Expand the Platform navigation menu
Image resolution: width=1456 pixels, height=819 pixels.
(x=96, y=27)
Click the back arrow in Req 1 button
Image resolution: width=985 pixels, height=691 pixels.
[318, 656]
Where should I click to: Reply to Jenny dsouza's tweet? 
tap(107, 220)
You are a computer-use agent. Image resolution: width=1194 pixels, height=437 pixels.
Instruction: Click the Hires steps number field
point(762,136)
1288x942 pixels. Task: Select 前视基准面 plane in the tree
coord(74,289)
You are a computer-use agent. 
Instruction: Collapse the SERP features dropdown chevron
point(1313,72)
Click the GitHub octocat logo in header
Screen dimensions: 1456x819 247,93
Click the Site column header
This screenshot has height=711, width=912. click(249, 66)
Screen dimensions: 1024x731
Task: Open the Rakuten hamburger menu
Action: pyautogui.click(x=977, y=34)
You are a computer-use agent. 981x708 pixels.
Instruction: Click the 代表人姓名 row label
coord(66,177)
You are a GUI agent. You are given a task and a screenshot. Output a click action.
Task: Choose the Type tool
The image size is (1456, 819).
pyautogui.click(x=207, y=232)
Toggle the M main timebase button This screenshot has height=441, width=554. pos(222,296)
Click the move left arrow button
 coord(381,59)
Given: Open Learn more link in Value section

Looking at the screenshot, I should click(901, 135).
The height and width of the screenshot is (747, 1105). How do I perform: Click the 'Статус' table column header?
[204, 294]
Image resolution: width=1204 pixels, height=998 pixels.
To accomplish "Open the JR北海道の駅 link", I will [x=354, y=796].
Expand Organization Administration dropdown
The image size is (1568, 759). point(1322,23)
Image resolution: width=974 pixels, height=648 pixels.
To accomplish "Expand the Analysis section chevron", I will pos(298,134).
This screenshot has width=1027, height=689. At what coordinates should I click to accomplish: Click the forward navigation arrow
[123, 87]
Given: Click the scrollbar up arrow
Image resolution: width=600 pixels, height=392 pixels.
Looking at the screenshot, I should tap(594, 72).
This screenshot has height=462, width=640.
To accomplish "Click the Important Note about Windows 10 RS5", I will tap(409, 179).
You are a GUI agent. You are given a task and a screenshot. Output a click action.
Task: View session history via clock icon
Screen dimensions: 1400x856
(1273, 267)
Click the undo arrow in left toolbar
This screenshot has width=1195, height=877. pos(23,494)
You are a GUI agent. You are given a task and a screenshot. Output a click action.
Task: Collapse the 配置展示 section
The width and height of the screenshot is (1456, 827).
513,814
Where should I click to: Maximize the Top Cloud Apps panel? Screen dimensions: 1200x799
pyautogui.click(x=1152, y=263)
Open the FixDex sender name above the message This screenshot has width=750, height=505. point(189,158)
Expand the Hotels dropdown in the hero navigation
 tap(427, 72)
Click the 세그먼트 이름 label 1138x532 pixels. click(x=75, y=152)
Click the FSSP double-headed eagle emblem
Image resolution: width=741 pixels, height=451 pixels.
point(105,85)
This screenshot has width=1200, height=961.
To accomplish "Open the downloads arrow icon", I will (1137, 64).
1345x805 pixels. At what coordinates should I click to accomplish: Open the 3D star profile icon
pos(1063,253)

════════════════════

Copy out every record above word for word, keeping each line as it stands.

THE RESULT
Expand the Platform navigation menu
Image resolution: width=1456 pixels, height=819 pixels.
(x=96, y=27)
Click the back arrow in Req 1 button
Image resolution: width=985 pixels, height=691 pixels.
[318, 656]
Where should I click to: Reply to Jenny dsouza's tweet? 
tap(107, 220)
You are a computer-use agent. Image resolution: width=1194 pixels, height=437 pixels.
Instruction: Click the Hires steps number field
point(762,136)
1288x942 pixels. Task: Select 前视基准面 plane in the tree
coord(74,289)
You are a computer-use agent. 
Instruction: Collapse the SERP features dropdown chevron
point(1313,72)
Click the GitHub octocat logo in header
Screen dimensions: 1456x819 247,93
Click the Site column header
This screenshot has height=711, width=912. click(249, 66)
Screen dimensions: 1024x731
Task: Open the Rakuten hamburger menu
Action: pyautogui.click(x=977, y=34)
You are a computer-use agent. 981x708 pixels.
Instruction: Click the 代表人姓名 row label
coord(66,177)
You are a GUI agent. You are given a task and a screenshot. Output a click action.
Task: Choose the Type tool
The image size is (1456, 819).
pyautogui.click(x=207, y=232)
Toggle the M main timebase button This screenshot has height=441, width=554. pos(222,296)
Click the move left arrow button
 coord(381,59)
Given: Open Learn more link in Value section

Looking at the screenshot, I should click(901, 135).
The height and width of the screenshot is (747, 1105). How do I perform: Click the 'Статус' table column header?
[204, 294]
Image resolution: width=1204 pixels, height=998 pixels.
To accomplish "Open the JR北海道の駅 link", I will [x=354, y=796].
Expand Organization Administration dropdown
The image size is (1568, 759). point(1322,23)
Image resolution: width=974 pixels, height=648 pixels.
To accomplish "Expand the Analysis section chevron", I will pos(298,134).
This screenshot has width=1027, height=689. At what coordinates should I click to accomplish: Click the forward navigation arrow
[123, 87]
Given: Click the scrollbar up arrow
Image resolution: width=600 pixels, height=392 pixels.
Looking at the screenshot, I should tap(594, 72).
This screenshot has height=462, width=640.
To accomplish "Click the Important Note about Windows 10 RS5", I will tap(409, 179).
You are a GUI agent. You are given a task and a screenshot. Output a click action.
Task: View session history via clock icon
Screen dimensions: 1400x856
(1273, 267)
Click the undo arrow in left toolbar
This screenshot has width=1195, height=877. pos(23,494)
You are a GUI agent. You are given a task and a screenshot. Output a click action.
Task: Collapse the 配置展示 section
The width and height of the screenshot is (1456, 827).
513,814
Where should I click to: Maximize the Top Cloud Apps panel? Screen dimensions: 1200x799
pyautogui.click(x=1152, y=263)
Open the FixDex sender name above the message This screenshot has width=750, height=505. point(189,158)
Expand the Hotels dropdown in the hero navigation
 tap(427, 72)
Click the 세그먼트 이름 label 1138x532 pixels. click(x=75, y=152)
Click the FSSP double-headed eagle emblem
Image resolution: width=741 pixels, height=451 pixels.
point(105,85)
This screenshot has width=1200, height=961.
To accomplish "Open the downloads arrow icon", I will (1137, 64).
1345x805 pixels. At what coordinates should I click to accomplish: Open the 3D star profile icon
pos(1063,253)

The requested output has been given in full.